Éditions Georges du Cayla (p. 131-136).

CHAPITRE XIV

Ce pauvre Maxwell parut un peu surpris de mon brusque retour. Je n’eus même pas le temps de remarquer sa froideur et une certaine distance dans son accueil.

À peine arrivée, je courus aux nouvelles.

Hélas, c’était vrai, Guy avait volé une cliente de passage.

Que pouvais-je faire pour lui.

Seul, Dimier connaissait notre liaison.

Je le suppliai d’user de son influence auprès d’amis pouvant approcher le juge d’instruction. Il fit mine de promettre afin de m’être agréable. Mais je compris vite qu’il n’en ferait rien. J’étais comme folle. J’échafaudais les plans les plus irréalisables. Désintéresser cette Américaine. J’en parlai encore à Dimier.

Il me persuada que ce remède était pire que le mal.

J’appris alors que mon pauvre Guy allait passer le lendemain en justice.

Devant la quatorzième chambre correctionnelle.

Toute cette journée-là, j’errai à travers Paris, inconsciente, comme en proie à une amnésie totale. Mes pas me ramenèrent devant le Palais de Justice. Il était quatre heures, Guy devait être jugé, condamné. J’entrai, désirant me renseigner. Devant la quatorzième chambre, quelques curieux faisaient la queue.

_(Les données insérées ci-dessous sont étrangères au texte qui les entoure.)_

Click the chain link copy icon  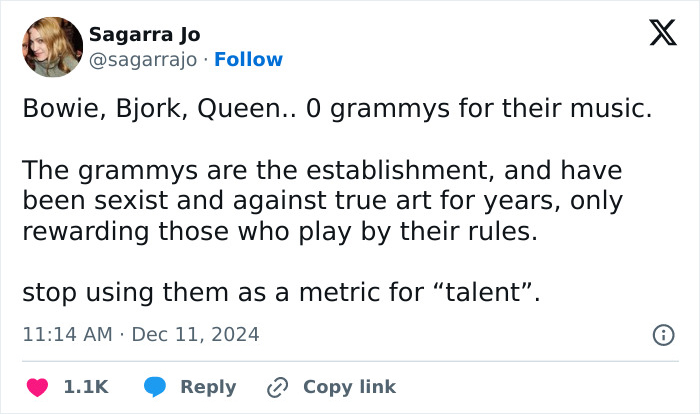pyautogui.click(x=277, y=387)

Un garde municipal en gardait l’entrée. Je m’approchai.

Le garde, un brave gars de la campagne, à la figure ronde et joufflue, me remarqua. Il m’adressa un sourire. Je répondis par un regard triste. Je m’approchai, voulant lui poser quelques questions. Il me fit un signe. M’ouvrit la porte. Me poussa à l’intérieur. Je me trouvai subitement dans la salle d’audience au milieu du public, debout. Un avocat parlait. Les éclats de sa voix venaient, comme dans un rêve, jusqu’à mes oreilles. J’entendis le nom de Guy de Saivre. Je levai les yeux. Entre deux gardes, dans l’enceinte des détenus, je vis Guy, mon Guy, pâle, baissant la tête, sans col. Une véritable loque.

Un avocat ergotait avec le procureur.

Ce dernier parlait d’antécédents fâcheux, de caractère spécial. L’homme noir, sans conviction, protestait.

Tout tourbillonna autour de moi. Je me sentis capable de toutes les audaces. J’avais perdu toute conscience de ma personnalité. Un cri retentit. Comme une folle, je bousculai les curieux, je me précipitai au milieu du prétoire.

— C’est faux, c’est une honte ! m’écriai-je. Cet homme est mon amant. Il n’y a pas d’être plus loyal, plus généreux. Il est innocent. Je vous défends de l’insulter.

Autour de moi, ce fut un tumulte. On s’était précipité. Le président, le procureur, tous étaient debout. Guy, lui aussi, s’était dressé.

— Irène, suppliait-il, c’est fou ce que tu as fait, Irène. Pauvre petite Irène.

Des huissiers, des gardes, m’entouraient. On me conduisait en me bousculant vers la sortie.

Tout à coup, un homme s’approcha, fit écarter ceux qui m’emmenaient. Il déclina son identité. On hésita. Puis, devant sa fermeté, on me libéra.

On consentit à me laisser. Je me tournai vers lui. Je poussai un cri. Maxwell, mon mari ! Il ne disait rien. Il me fit signe de le suivre.

Il m’accompagna jusqu’au boulevard.

Alors, se tournant vers moi, il murmura tristement :

— Vous pouvez rentrer chez vous, Irène. Je passerai la nuit au club. Mais à partir de demain, j’espère bien ne plus vous rencontrer que chez mon avoué, Maître Mallet.

Il me laissa. Je vis sa silhouette, un peu voûtée, se mêler à celle des indifférents.

Alors, je partis dans la nuit, désemparée, brisée.